Tuesday, January 4, 2011

Taking Sides

Didn't expect much different, but this isn't to incouraging for anyone hoping against hope that Obama would adopt a less Wall Street friendly economic policy:
From today’s WaPo report it seems that the shortlist to replace Larry Summers at the NEC has been whittled down to three men — Gene Sperling, Roger Altman, and Richard Levin.
. . .
The second notable characteristic of the three is that they’re all multi-millionaires with close ties to Wall Street. None more than Altman, of course, who has his own bank. But Levin is on the board of American Express, which paid him $181,362 in 2009, and where he has shares and “share equivalent units” worth $539,000. Which might not be a huge sum compared to the $1.5 million or so that he’s earning at Yale, but is still more than enough to make him a denizen of Wall Street rather than Main Street.

Finally there’s Sperling, who in some ways is the worst of the three when it comes to grubbing money from Wall Street. The other two have well-defined and easily-understood jobs; Sperling, by contrast, signed up with the Harry Walker Agency and started giving speeches to anybody with cash, including not only Citigroup but even Allen Stanford. He also wrote a monthly 900-word column for Bloomberg for $137,500 a year, which works out at about $13 per word.
As Atrios, Digby and others pointed out, any time an economic adviser gets floated, there seems to always be some commentary from someone who worked with them at some point in their career that they are a "secret liberal". I wrote about this after Obama's inaugeration when various people who I like were telling me that Larry Summers and Tim Giethner were going to use their credibility with conservatives to install tons of progressive reforms. It didn't make any sense then, and it makes even less sense now that people have seen two years of who Obama trusts to run the economy. It ain't progressives. And then there's this:
President Barack Obama is considering naming William Daley, a JPMorgan Chase & Co. executive and former U.S. Commerce secretary, to a high-level administration post, possibly White House chief of staff, people familiar with the matter said.

Such a move, which is still under discussion, would bring a Washington veteran -- and someone with strong business ties -- into the administration as Obama sets out an agenda for the second half of his term while dealing with a Republican majority in the House of Representatives.

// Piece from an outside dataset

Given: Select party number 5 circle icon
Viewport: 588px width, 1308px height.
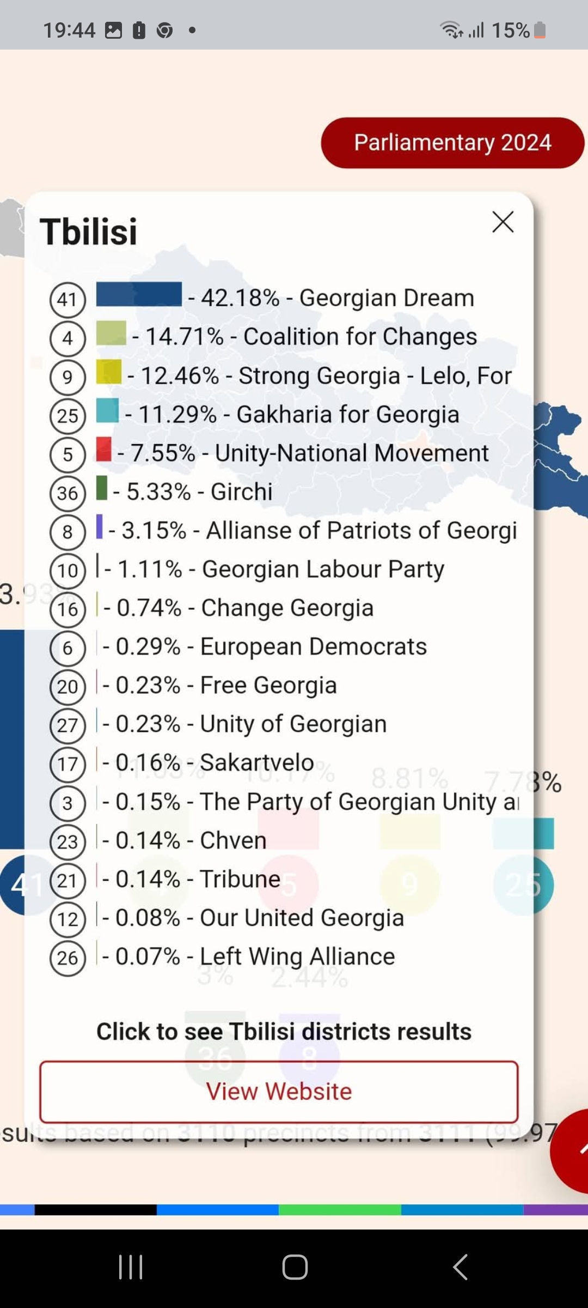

“Daley is highly respected by the business community and has great connections,” Douglas J. Elliott, an economic studies fellow at the Washington-based Brookings Institution, said in an e-mail. Naming Daley to a top post, he said, “could help mend fences” with executives who have complained that the Democratic administration is anti-business.
The fact that the White House might actually buy into this nonsense that they haven't been good for the business community is staggering. That actually bothers me the most in this mess, because even in 2008 it didn't surprise me that Obama would stack his economic team with Wall Street friendly conservatives, but it does shock me that someone so smart would put any weight into a criticism that is so obviously made in bad faith and factually false.

There was somewhere around a 0% chance the White House would change course and take the keys away from the masters of the universe, but it obviously didn't come to be. I guess "Obama 2012: We're slightly less beholden to Wall Street than Mitt Romney" tested well in focus groups.

2 comments:

  1. (D) 2012: still your only option besides THOSE guys.

    ReplyDelete
  2. Yeah, I think that's what they're going with.

    Everyone's excited to give them lots of money and donate their free time to help them win right?